Synaptic Strength Controls Trainability and Structural Stability in Rank-Deficient RNNs
Abstract
Real-world networks, from biological brains to ecological systems, are typically low-rank, yet they continue to learn throughout their existence. Understanding how learning operates in this rank-deficient regime is essential, but existing theory captures only its limits. Classical results describe early training in random high-dimensional networks, while low-rank theory describes its structured endpoint. To bridge these regimes, we introduce rank-deficient RNNs, \textit{i.e.}, networks initialized at low rank with fully trainable weights, in which rank and synaptic strength vary independently. This decoupling reveals that synaptic strength, not rank, primarily governs the learning regime, and that its strong and weak limits confer opposing advantages.
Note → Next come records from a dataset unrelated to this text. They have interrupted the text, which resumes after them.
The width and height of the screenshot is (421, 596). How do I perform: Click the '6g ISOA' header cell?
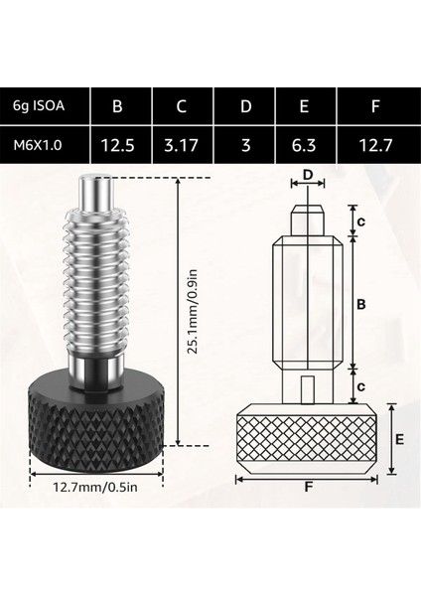tap(45, 105)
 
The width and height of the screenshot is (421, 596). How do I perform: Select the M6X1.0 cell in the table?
tap(45, 144)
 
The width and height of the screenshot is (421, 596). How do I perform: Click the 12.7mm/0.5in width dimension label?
tap(93, 487)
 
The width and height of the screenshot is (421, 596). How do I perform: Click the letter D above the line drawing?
tap(307, 176)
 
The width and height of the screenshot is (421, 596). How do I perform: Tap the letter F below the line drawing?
tap(307, 487)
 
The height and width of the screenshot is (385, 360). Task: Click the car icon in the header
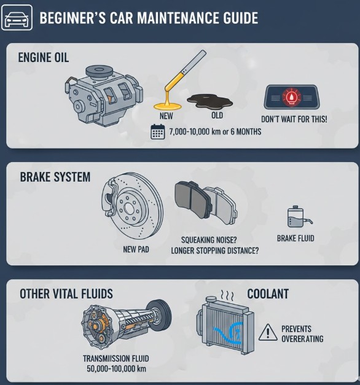17,18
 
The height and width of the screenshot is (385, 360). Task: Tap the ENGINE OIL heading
44,58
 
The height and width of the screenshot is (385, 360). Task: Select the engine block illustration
104,95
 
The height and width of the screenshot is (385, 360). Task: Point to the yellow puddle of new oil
168,106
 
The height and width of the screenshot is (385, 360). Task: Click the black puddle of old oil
209,102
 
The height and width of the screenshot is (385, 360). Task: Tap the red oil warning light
292,98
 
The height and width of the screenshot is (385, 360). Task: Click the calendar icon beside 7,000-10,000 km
157,132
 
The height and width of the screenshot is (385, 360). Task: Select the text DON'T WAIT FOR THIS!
294,119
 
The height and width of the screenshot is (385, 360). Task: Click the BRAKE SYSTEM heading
55,177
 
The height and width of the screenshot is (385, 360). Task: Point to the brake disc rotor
133,206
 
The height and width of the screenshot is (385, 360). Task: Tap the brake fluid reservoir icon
299,217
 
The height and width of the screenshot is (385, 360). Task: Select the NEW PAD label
136,249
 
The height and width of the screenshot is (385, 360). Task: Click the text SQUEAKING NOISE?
209,239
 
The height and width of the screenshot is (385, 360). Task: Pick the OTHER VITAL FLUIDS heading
66,294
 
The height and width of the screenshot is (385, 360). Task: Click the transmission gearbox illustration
126,322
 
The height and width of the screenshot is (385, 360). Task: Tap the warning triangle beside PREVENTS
268,333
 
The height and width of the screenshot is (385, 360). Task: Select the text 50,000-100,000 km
116,368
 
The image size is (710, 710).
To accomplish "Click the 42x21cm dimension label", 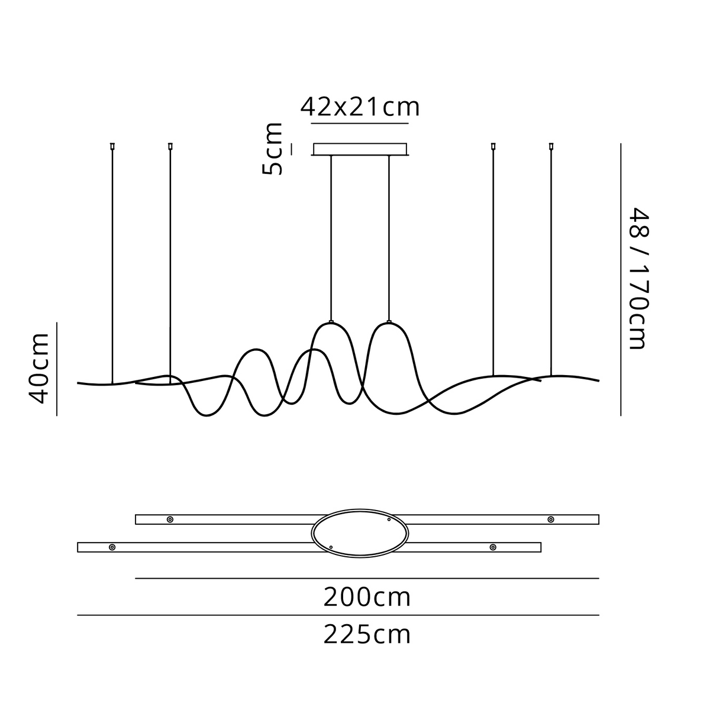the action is pyautogui.click(x=360, y=107).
Strong synapses produce rich nonlinear dynamics at initialization, enabling rapid learning that matches full-rank training speed at low ranks and triples it in gated architectures (GRUs, LSTMs). Weak synapses, by contrast, distribute computation across the population so that no individual connection is critical, yielding solutions that are structurally stable to neuron loss. Empirically, the weight changes induced by training consistently follow weak synaptic scaling across four tasks, four architectures, and distinct initializations. Overall, our findings identify synaptic strength as a central variable controlling both trainability and structural stability in rank-deficient RNNs.